Winnipeg’s Men with Brooms, a comedy series set to debut this fall on CBC, raised $2,150 for the Challenge before the first episode has even aired! Cast member Joel Keller and Production Manager Dave Mahoney led cast and crew in showing their support of the Fund, resulting in a collection of over $1,000 to help industry members in need. Producer Ari Lantos agreed to match what was raised through individual donations.

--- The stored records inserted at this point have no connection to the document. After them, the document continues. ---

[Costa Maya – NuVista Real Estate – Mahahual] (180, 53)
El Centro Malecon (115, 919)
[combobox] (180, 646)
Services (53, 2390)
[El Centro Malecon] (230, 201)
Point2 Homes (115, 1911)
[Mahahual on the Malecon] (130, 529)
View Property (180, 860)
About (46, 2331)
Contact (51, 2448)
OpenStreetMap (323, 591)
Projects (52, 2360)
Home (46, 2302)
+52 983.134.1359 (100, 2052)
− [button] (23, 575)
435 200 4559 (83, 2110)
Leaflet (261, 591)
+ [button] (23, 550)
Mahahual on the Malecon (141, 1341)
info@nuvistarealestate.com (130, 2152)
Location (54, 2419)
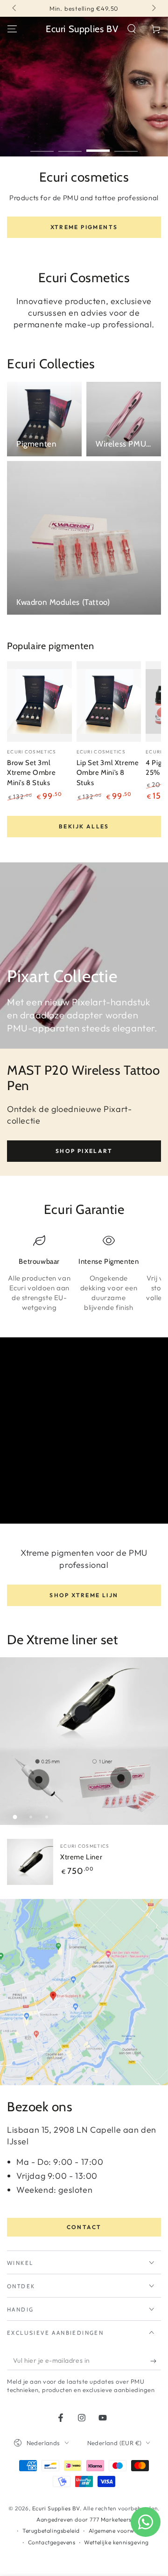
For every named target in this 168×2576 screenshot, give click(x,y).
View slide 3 (98, 146)
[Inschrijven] (155, 2361)
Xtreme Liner (81, 1857)
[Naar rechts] (153, 8)
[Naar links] (15, 8)
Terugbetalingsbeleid (51, 2530)
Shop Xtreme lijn (83, 1595)
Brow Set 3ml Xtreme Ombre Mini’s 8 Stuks (31, 773)
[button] (131, 29)
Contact (84, 2226)
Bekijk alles (84, 826)
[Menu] (12, 29)
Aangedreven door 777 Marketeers (84, 2519)
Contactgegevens (52, 2542)
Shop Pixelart (84, 1150)
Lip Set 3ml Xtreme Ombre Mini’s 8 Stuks (108, 773)
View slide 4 (126, 146)
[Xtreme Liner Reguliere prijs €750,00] (82, 1712)
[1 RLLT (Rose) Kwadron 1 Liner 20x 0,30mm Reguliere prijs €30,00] (121, 1778)
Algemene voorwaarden (121, 2530)
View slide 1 (42, 146)
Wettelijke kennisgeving (116, 2542)
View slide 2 (70, 146)
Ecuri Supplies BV (56, 2508)
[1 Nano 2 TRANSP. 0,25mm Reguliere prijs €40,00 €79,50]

Whether it’s by holding a bake sale or collecting individual donations, every production can find a way to participate in the Challenge. Past events have ranged from donating proceeds of a prop and costume auction to throwing a barbeque for 400 people, complete with silent auction, pony rides and live fiddlers. Some of the more popular ideas have been to hold a 50/50 draw on set with half the proceeds going to the Actors’ Fund, encouraging cast and crew to sign up for the Reel Friends payroll donation plan or raising money at the wrap party. Productions who want to do something splashier could plan a community event in keeping with the theme of the show. For more ideas and updates on the challenge please visit actorsfund.ca/charitychallenge
The Actors’ Fund of Canada is the lifeline for Canada’s entertainment industry. The Actors’ Fund is not just for actors: performers and those who work behind the scenes in film and television, theatre, music and dance can apply for emergency financial aid from the Fund, which recently set a new record for the amount of financial aid delivered to industry members in a single year, topping $600,000 in 2009. The Fund has helped over 10,000 entertainment industry workers recover from illness, injury or other circumstances causing severe economic and personal hardship since it was founded in 1958. The Actors’ Fund of Canada is a registered charity. It receives no government funding and is wholly sustained by support from individuals and entertainment industry organizations.